= Elizabeth Fox, Countess of Ilchester =

Arms of Horner: Sable, three talbots passant argent. Statues of talbot hounds appear as decorative features at Mells Manor, and on the sign of the Talbot Inn, Mells

Arms of Strangways: Sable, two lions passant paly of six argent and gules. These arms were adopted by her father in lieu of his paternal arms, following his wife's inheritance

Elizabeth Fox (or Fox-Strangways), Countess of Ilchester (c.1723-1792), née Elizabeth Horner, was the wife of Stephen Fox-Strangways, 1st Earl of Ilchester.

==Life==
She was the only child and sole heiress of Thomas Horner (1688–1741) (later Strangways-Horner), MP, of Mells Manor, Mells, Somerset. Her mother was the heiress Susannah Strangways, one of the two daughters of Thomas Strangways (1643–1713) of Melbury House in Dorset, a major landowner. The other daughter, Elizabeth Strangways (died 1729), married James Hamilton, 5th Duke of Hamilton, as his second wife, but died childless. Susanna Strangways was the co-heiress of her childless brother Thomas Strangways (died 1726) and, after the death of her sister the Duchess of Hamilton in 1729, sole heiress.

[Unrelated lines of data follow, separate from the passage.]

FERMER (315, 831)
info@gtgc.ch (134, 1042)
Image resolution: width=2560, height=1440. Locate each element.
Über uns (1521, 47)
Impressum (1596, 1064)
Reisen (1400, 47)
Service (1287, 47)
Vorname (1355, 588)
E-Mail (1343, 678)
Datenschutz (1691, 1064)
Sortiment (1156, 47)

On 15 March 1736, at the age of 13, Elizabeth married Stephen Fox, the 31-year-old future earl. A homosexual, he was for many years the lover of John Hervey, 2nd Baron Hervey, whose letters to him have been published. Hervey was angered by the marriage and broke off his relationship with Fox.

He was raised to the peerage in 1741 and was created an earl on 17 June 1756, making his wife a countess. In 1758, the earl took the additional surname and arms of Strangways in compliance with the terms of his wife's inheritance.

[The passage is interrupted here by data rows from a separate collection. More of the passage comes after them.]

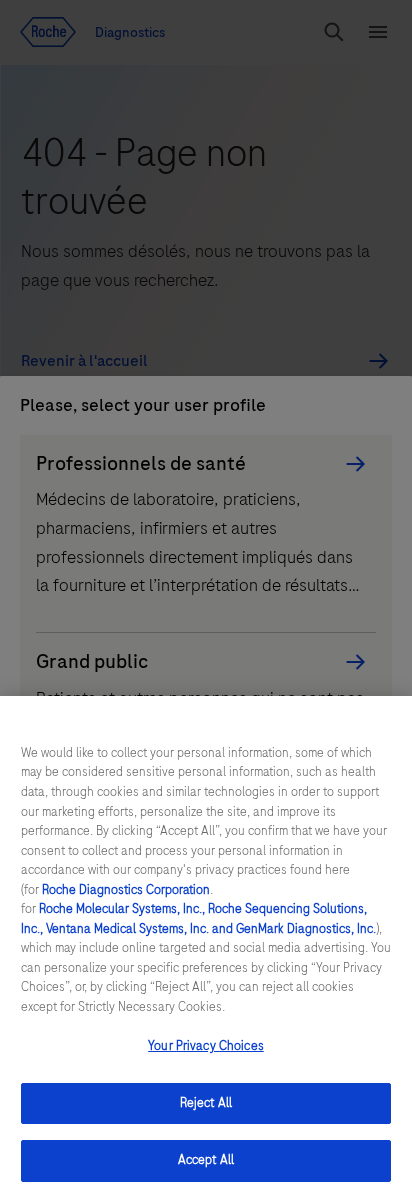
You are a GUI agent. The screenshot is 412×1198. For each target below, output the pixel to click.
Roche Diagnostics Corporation (126, 890)
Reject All (206, 1103)
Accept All (206, 1160)
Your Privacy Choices (206, 1046)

Initially, the earl and countess did not live together because of Elizabeth's youth. Several of their children died in infancy. Those who survived to adulthood were:

- Lady Frances Muriel Fox-Strangways (died 1814), who married Valentine Richard Quin, 1st Earl of Dunraven and Mount-Earl, and had children
- Lady Lucy Fox-Strangways (died 1787), who married Colonel Hon. Stephen Digby, and had children
- Lady Susannah Sarah Louisa Fox-Strangways (1742–1827), who eloped with, and married, William O'Brien
- Henry Thomas Fox-Strangways, 2nd Earl of Ilchester (1747–1802)
- Lady Christian Henrietta Caroline Fox-Strangway (1750–1815), known as Harriet, who married Colonel John Dyke Acland and had children
- Lt.-Col. Hon. Stephen Strangways Digby Fox-Strangways (1751–1836)
- Rev. Hon. Charles Redlynch Fox-Strangways (1761–1836), who married Jane Haines and had children

In the mid-1760s, Elizabeth arranged the construction of a seaside villa with landscaped gardens, near Chesil Beach in Dorset, in imitation of Horace Walpole's Strawberry Hill House; it was called "Strangways", later known as "Abbotsbury Castle". The house was demolished in 1934, but the gardens, expanded and improved by Elizabeth's son Henry, were restored and opened to the public as Abbotsbury Subtropical Gardens.

From her husband's death in 1776, Elizabeth became Dowager Countess of Ilchester.

Elizabeth is supposedly the real person behind the "first Countess of Wessex" in Thomas Hardy's short story of that name, published in 1891.